When an investigating committee gets on the job, Johnnie's actual position is exposed, and he comes in for national publicity.

This makes it possible for the bird sanctuary to be saved, and Johnnie gets his job back, with a promotion. Steve, who has had a falling out with Anne, finds himself invited to his own wedding, by Anne, to her: she had Johnnie print the invitations: smiling, he puts one in his pocket.

==Cast==

- Victor Mature as Steve Bennett
- Patricia Neal as Anne Richards
- Edmund Gwenn as Admiral Johnnie Adams
- Larry Keating as Roy Patterson
- Gladys Hurlbut as Della Rice
- Hugh Sanders as 	Jim Grady
- Christian Rub as Leo Fischer
- Wilton Graff as 	Taylor
- Ian Wolfe as Foster
- Madge Blake as Mrs. J.L.Chadwick
- Archer MacDonald as T.Courtney Lemmer
- Richard Garrick as Chandler
- Russell Gaige as Winthrop
- John Brown as 	Mr. Lund
- Camillo Guercio as 	Duncan
- Joan Miller as 	Mac
- Norman Field as Judge
- Gordon Nelson as Senator O'Malley
- Emmett Vogan as 	Senator Beecham
- John Ayres as Congressman Walker
- Charles Watts as 	Jessup
- Norma Varden as 	Congresswoman Bates
- John Maxwell as Congressman Craig
- Louise Lorimer as Mrs. Winthrop

==Production==
The film was based on an original story by Joseph Petracca and Alvin Josephy about the romance between an environmentalist and a lobbyist. It was purchased by 20th Century Fox in October 1950 and assigned to producer Sam Engel. Boris Ingster wrote the script. The original stars were Anne Baxter (environmentalist), Paul Douglas (lobbyist) and Victor Moore (admiral). However, Douglas dropped out when his contract with Fox terminated, and he was replaced by Dana Andrews.
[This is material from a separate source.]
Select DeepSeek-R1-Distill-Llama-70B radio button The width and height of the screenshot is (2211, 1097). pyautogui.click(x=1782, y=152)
The film took some months to go into production. By April 1952, Baxter had dropped out and Jeanne Crain was to star. But Crain had just given birth and could not get medical clearance to make the movie so Patricia Neal was cast instead. The male romantic lead was given to Victor Mature, who was meant to be in The Farmer Takes a Wife for Fox but was reassigned. At this stage the title had been changed to Old Sailors Never Die. The other lead role was given to Edmund Gwenn, who played a counterfeiter for Fox in Mister 880.

I.A.L. Diamond was bought in to rewrite the script.

Filming started May 1952. The cast included Christian Rub, making his first film in five years.

"It's a nice script", said Neal. "I've appeared in comedies before but this is my first real comedy role."

==Reception==
Producer Julius Blaustein liked Mature and Neal so much he bought an original story from Francis Cockerell, The Desert, to reteam them but it was never made.